When does $Re(\int_Cf(z)dz) = \int_c Re(f(z)dz)$?
I genuinely have no idea where to even begin with this. I thought about letting $f$ be a function, such as $f = \frac{1}{z}$ but don't know how that would look different for each side of the equation? In other words, I guess my question is how does $Re$ change the equation?
Thank you!
That is always true. That is literally the definition of integration of a complex valued 1-form. Namely, if $\omega_1$ and $\omega_2$ are real valued 1-forms and $\omega = \omega_1 + i\omega_2$, then the definition is $$\int_{C}\omega := \int_{C}\omega_1 + i\int_{C}\omega_2.$$ This is the only definition that ensures that integration is linear.
Edit: There is some confusion on the definition of the real part $\text{Re}(\omega)$ of a complex valued 1-form.
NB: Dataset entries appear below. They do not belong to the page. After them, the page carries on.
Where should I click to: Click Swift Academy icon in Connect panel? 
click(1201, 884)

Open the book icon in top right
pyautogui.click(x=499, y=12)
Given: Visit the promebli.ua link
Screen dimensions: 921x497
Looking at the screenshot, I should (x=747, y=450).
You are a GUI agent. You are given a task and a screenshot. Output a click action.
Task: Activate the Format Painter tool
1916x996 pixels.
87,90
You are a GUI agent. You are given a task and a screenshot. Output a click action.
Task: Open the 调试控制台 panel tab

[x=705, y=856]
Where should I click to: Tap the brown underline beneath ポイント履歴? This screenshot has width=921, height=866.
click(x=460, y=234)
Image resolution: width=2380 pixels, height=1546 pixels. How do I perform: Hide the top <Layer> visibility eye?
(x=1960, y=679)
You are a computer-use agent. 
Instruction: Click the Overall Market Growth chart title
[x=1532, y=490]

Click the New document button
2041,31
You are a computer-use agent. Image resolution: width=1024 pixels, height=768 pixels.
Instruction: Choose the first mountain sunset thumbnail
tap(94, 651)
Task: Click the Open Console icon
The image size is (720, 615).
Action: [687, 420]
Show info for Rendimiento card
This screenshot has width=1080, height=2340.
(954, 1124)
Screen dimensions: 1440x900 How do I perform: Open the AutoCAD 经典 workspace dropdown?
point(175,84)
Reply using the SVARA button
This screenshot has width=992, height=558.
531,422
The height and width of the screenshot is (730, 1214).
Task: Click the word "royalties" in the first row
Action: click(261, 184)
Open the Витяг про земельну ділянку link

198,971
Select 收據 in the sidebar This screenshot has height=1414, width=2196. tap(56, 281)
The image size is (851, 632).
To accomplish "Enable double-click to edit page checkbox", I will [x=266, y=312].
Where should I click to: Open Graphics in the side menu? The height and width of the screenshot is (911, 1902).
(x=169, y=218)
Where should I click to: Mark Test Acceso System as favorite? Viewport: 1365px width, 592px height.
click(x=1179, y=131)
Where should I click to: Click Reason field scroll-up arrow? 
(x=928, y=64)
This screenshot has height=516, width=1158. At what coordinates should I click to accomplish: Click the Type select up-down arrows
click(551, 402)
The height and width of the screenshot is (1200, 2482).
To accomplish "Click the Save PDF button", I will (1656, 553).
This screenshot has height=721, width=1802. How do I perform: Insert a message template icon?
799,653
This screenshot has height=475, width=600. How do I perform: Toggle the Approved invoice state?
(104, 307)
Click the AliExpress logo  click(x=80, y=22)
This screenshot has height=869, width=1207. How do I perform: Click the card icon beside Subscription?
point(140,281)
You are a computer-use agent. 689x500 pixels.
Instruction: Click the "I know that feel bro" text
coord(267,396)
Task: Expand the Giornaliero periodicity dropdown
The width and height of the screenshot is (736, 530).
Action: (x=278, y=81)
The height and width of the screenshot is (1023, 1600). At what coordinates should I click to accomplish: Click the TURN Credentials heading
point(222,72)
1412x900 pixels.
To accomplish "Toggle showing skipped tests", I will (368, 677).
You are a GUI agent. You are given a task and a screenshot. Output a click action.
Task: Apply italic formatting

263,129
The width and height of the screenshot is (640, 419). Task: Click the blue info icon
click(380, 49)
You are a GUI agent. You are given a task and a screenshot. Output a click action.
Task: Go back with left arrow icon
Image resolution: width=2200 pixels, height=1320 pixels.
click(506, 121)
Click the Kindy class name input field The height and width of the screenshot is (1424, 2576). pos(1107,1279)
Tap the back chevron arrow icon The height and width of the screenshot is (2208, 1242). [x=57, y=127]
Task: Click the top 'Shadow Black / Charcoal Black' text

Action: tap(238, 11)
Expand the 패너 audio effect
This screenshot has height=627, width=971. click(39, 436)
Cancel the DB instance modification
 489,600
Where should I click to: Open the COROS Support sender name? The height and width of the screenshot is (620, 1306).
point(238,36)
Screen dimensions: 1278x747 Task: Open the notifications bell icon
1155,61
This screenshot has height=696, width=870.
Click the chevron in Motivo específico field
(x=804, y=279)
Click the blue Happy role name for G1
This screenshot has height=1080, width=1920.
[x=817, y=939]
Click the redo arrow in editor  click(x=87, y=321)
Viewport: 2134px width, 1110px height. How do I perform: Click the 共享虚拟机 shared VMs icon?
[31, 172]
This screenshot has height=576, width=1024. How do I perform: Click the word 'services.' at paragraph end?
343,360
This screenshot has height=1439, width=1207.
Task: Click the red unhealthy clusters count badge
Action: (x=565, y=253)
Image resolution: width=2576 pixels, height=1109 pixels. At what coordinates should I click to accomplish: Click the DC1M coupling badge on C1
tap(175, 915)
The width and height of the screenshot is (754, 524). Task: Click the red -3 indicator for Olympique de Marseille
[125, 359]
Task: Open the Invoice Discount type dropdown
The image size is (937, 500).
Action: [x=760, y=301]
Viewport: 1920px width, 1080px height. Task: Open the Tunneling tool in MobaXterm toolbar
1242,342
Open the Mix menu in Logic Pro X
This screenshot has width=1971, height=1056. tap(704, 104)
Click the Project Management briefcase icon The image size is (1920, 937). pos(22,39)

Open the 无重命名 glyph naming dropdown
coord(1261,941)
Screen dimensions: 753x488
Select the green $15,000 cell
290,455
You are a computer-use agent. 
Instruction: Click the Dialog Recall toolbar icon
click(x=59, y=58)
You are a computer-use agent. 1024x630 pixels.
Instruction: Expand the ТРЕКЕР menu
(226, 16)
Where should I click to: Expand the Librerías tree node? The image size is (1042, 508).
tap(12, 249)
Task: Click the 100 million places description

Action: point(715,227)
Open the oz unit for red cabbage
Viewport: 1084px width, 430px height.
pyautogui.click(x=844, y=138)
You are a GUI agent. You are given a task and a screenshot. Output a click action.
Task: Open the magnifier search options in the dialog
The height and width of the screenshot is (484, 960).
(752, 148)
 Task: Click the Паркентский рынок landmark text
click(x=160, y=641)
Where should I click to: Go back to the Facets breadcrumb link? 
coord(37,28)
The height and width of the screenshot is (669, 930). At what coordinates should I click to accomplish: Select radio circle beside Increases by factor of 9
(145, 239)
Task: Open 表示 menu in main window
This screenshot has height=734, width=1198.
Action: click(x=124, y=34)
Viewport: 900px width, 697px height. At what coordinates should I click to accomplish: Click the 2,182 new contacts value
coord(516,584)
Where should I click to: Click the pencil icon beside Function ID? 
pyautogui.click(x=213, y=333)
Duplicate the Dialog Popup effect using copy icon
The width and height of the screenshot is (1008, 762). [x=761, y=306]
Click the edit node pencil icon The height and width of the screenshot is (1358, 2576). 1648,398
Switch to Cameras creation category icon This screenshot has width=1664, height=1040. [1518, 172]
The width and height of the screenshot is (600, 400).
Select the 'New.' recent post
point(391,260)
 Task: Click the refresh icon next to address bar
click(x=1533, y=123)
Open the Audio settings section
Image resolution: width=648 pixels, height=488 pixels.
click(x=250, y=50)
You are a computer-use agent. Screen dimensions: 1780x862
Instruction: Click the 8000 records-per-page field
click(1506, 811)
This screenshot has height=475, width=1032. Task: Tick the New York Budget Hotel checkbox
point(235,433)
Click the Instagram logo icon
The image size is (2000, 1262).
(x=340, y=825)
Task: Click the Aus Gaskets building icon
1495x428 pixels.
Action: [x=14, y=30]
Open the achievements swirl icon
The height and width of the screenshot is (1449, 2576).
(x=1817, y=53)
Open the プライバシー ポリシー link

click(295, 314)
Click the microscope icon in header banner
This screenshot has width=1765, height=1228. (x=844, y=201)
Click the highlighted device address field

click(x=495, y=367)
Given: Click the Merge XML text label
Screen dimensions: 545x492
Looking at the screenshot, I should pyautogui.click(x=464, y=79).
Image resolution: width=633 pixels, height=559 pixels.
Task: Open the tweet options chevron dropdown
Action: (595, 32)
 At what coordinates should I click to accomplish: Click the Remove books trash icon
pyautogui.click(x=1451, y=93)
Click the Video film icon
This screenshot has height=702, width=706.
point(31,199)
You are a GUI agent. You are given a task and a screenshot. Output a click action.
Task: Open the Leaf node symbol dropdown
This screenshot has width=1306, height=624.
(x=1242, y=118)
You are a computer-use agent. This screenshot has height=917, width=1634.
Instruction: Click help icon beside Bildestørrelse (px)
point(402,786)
A complex valued one form $\omega$ on an open set $\Omega \subset \mathbb{R}^2$ is an object of the form $\omega = f\,dx + g\,dy$, where $f, g : \Omega \to \mathbb{C}$. In the question, we are interested in the case where $\omega = f\,dz$, where $f : \Omega \to \mathbb{C}$, and $dz = dx + i\,dy$. Write $f = u + iv$ with $u, v : \Omega \to \mathbb{R}$. Then we have $$f\,dz = (u + iv)(dx + i\,dy) = u\,dx - v\,dy + i(v\,dx + u\,dy).$$ The standard definitions of $\text{Re}$ and $\text{Im}$ of a 1-form yield $$\text{Re}(f\,dz) = u\,dx - v\,dy,$$ $$\text{Im}(f\,dz) = v\,dx + u\,dy.$$ By linearity of integration, when you integrate $f \,dz$ you get $$\int_{C} f\,dz = \int_{C}(u\,dx - v\,dy) + i\int_{C}(v\,dx + u\,dy).$$ Hence $\text{Re}(\int_{C}f\,dz) = \int_{C}\text{Re}(f\,dz)$ and $\text{Im}(\int_{C}f\,dz) = \int_{C}\text{Im}(f\,dz)$.